**Material for this exercise:**

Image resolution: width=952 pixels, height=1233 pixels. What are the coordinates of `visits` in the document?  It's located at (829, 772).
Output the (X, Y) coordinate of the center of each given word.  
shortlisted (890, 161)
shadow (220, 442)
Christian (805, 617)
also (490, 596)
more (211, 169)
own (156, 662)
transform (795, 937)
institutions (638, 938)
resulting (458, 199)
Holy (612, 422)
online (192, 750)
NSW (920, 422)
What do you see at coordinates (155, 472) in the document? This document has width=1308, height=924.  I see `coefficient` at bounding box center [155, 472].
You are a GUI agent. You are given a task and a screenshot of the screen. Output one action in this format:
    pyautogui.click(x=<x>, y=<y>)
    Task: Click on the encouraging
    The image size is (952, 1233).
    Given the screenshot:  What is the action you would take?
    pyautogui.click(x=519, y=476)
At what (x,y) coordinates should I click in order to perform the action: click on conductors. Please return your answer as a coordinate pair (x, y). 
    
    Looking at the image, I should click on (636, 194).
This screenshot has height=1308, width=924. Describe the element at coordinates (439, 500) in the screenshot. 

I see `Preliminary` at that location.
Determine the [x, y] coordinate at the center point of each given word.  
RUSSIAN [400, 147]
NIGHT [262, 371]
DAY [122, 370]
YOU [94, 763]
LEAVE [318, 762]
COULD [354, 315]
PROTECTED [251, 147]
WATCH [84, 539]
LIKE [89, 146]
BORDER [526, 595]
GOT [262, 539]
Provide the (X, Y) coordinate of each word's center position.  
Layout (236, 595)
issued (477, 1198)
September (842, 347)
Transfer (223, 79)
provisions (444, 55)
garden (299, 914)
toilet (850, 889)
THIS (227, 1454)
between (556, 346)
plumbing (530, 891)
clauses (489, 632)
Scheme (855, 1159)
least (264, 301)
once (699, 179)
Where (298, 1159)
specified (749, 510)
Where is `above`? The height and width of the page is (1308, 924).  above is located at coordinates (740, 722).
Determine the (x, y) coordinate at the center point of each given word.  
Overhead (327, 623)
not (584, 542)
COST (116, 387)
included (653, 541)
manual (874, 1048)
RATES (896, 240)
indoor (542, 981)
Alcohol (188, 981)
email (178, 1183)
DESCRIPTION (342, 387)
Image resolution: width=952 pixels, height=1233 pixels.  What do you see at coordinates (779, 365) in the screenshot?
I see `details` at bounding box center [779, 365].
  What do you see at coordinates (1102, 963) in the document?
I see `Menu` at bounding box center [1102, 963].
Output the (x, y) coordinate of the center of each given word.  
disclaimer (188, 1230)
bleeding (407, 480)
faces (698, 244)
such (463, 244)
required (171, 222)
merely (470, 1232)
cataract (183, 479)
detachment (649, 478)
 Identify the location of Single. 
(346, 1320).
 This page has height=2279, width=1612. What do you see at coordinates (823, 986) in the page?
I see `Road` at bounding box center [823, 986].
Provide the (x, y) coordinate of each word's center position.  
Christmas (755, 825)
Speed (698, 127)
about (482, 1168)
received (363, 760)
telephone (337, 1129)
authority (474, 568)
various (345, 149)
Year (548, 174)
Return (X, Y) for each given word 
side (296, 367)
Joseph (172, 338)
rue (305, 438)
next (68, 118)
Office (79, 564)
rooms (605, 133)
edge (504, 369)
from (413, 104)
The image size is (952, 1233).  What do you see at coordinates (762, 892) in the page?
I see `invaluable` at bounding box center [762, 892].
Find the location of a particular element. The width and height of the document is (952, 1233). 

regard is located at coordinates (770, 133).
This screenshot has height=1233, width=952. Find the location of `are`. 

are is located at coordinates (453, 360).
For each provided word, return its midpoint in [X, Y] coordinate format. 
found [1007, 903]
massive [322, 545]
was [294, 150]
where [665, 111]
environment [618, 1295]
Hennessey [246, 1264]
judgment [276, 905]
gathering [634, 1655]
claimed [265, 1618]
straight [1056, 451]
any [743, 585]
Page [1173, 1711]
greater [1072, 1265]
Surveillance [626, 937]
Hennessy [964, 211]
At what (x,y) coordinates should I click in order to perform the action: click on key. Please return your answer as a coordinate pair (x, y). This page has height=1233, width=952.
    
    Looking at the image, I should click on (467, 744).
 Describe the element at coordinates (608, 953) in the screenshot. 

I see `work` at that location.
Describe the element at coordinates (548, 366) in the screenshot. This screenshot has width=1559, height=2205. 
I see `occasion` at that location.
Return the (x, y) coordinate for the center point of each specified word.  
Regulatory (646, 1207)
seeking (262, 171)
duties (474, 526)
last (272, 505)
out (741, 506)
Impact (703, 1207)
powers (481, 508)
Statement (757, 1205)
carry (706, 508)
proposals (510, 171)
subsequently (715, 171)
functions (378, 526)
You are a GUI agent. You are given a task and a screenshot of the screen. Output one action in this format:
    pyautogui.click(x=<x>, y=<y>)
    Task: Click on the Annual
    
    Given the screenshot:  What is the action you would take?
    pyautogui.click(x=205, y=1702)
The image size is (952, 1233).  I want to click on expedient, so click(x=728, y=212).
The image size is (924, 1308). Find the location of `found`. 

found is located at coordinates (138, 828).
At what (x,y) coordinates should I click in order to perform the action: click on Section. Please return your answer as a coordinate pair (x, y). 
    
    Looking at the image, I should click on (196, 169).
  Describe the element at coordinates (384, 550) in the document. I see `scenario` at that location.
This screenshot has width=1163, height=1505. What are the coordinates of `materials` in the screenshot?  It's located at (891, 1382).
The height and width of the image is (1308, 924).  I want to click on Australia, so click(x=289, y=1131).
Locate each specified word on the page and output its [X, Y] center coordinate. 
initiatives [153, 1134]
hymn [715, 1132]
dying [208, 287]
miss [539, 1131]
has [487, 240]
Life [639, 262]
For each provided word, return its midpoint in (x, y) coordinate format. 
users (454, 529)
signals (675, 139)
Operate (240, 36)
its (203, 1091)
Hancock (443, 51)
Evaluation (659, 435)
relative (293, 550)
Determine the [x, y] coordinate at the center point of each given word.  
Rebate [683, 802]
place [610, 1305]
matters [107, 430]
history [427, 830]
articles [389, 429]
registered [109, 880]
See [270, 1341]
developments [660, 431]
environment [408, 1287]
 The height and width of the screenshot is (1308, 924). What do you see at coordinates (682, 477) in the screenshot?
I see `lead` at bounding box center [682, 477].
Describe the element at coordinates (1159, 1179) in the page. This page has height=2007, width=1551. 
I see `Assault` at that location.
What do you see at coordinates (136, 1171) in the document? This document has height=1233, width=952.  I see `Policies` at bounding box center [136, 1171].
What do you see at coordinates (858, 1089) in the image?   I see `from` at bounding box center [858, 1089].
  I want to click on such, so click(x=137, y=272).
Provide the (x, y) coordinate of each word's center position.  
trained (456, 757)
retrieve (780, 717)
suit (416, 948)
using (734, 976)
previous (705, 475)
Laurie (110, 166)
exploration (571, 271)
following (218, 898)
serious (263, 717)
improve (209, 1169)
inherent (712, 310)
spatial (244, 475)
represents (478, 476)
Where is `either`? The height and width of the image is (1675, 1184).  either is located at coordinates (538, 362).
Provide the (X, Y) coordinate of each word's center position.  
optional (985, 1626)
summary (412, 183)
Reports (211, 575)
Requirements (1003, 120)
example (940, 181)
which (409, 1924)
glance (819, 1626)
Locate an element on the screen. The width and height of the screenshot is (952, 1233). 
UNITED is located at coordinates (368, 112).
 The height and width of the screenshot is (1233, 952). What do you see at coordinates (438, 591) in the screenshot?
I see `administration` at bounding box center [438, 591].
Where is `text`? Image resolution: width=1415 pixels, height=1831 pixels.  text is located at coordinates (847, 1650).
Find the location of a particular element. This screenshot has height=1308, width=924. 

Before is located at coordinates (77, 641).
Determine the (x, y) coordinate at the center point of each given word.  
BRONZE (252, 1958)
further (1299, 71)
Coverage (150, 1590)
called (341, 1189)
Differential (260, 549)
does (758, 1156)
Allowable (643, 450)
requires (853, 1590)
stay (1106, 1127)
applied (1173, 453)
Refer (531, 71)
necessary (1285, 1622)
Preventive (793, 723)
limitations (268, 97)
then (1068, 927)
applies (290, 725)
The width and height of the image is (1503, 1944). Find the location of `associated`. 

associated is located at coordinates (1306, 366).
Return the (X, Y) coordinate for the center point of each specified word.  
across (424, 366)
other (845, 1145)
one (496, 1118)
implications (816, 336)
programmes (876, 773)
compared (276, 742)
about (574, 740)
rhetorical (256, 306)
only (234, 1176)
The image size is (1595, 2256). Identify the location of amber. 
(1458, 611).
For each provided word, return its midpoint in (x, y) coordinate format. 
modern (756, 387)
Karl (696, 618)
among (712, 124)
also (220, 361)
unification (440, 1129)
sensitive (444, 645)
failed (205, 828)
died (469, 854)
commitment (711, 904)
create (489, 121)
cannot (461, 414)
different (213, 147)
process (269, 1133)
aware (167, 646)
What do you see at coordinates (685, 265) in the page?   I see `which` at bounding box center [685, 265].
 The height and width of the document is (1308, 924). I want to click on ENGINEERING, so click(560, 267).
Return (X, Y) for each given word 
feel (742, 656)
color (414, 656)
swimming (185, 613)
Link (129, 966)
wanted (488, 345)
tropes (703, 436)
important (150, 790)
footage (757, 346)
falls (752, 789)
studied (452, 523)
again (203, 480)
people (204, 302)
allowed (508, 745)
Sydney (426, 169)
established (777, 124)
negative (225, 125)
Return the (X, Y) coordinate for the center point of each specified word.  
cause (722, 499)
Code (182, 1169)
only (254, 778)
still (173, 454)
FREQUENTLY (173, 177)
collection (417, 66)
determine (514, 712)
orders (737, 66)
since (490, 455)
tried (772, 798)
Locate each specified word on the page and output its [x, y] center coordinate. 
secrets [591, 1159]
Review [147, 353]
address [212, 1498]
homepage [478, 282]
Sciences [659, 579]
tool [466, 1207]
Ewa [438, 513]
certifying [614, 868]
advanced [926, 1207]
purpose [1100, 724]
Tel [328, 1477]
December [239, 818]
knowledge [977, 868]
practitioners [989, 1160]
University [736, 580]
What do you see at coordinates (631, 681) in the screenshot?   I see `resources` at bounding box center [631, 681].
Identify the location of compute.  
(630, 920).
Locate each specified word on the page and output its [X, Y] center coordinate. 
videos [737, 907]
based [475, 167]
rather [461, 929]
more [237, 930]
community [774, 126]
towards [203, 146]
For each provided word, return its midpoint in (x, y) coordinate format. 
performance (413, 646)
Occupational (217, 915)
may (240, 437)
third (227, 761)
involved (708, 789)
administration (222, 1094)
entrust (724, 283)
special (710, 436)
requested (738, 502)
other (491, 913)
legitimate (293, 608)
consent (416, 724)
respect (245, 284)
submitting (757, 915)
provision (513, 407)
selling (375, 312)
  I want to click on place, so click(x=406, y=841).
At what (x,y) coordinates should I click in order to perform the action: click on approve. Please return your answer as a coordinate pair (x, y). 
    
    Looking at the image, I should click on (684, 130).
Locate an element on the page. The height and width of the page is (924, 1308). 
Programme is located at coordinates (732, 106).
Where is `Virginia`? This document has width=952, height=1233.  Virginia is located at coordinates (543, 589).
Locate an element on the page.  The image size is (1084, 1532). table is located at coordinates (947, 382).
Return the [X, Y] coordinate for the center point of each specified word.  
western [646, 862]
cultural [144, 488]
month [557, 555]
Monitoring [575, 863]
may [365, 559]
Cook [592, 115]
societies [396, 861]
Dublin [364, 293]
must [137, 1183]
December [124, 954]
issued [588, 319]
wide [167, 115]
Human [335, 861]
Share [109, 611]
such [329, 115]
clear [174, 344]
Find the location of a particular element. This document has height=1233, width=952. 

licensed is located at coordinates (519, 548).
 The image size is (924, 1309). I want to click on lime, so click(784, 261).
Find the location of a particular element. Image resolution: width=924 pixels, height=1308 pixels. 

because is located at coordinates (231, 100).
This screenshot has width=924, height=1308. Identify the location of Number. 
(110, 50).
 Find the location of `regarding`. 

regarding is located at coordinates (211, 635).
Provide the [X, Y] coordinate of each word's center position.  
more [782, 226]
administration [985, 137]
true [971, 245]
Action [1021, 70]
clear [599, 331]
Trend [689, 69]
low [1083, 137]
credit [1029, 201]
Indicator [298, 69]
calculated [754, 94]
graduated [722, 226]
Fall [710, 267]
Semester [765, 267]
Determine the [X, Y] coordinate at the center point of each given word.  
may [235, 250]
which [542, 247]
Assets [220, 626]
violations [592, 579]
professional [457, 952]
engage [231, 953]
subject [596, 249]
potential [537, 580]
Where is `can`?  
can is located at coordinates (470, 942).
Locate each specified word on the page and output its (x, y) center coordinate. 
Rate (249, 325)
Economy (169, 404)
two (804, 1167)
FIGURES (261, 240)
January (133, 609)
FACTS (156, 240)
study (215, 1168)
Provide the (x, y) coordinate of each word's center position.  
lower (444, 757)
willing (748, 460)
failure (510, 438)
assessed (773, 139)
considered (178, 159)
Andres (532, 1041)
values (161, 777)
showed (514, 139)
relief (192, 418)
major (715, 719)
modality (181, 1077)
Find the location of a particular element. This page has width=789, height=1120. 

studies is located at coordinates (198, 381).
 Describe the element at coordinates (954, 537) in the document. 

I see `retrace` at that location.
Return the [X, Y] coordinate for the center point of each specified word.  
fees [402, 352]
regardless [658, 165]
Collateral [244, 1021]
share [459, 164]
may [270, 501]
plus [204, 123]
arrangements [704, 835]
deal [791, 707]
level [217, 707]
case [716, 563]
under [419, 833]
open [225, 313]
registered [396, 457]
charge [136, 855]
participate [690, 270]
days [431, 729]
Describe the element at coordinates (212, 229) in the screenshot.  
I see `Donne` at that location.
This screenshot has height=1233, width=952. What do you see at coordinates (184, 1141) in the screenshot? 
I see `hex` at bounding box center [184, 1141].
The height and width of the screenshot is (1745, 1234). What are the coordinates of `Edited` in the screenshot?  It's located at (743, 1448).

**The task:** Return the lines of the records from the line containing "so click(x=728, y=212)." through the line containing "The height and width of the image is (1308, 924).", reproducing them verbatim.

**Correct output:**
The image size is (952, 1233).  I want to click on expedient, so click(x=728, y=212).
The image size is (924, 1308). Find the location of `found`. 

found is located at coordinates (138, 828).
At what (x,y) coordinates should I click in order to perform the action: click on Section. Please return your answer as a coordinate pair (x, y). 
    
    Looking at the image, I should click on (196, 169).
  Describe the element at coordinates (384, 550) in the document. I see `scenario` at that location.
This screenshot has width=1163, height=1505. What are the coordinates of `materials` in the screenshot?  It's located at (891, 1382).
The height and width of the image is (1308, 924).  I want to click on Australia, so click(x=289, y=1131).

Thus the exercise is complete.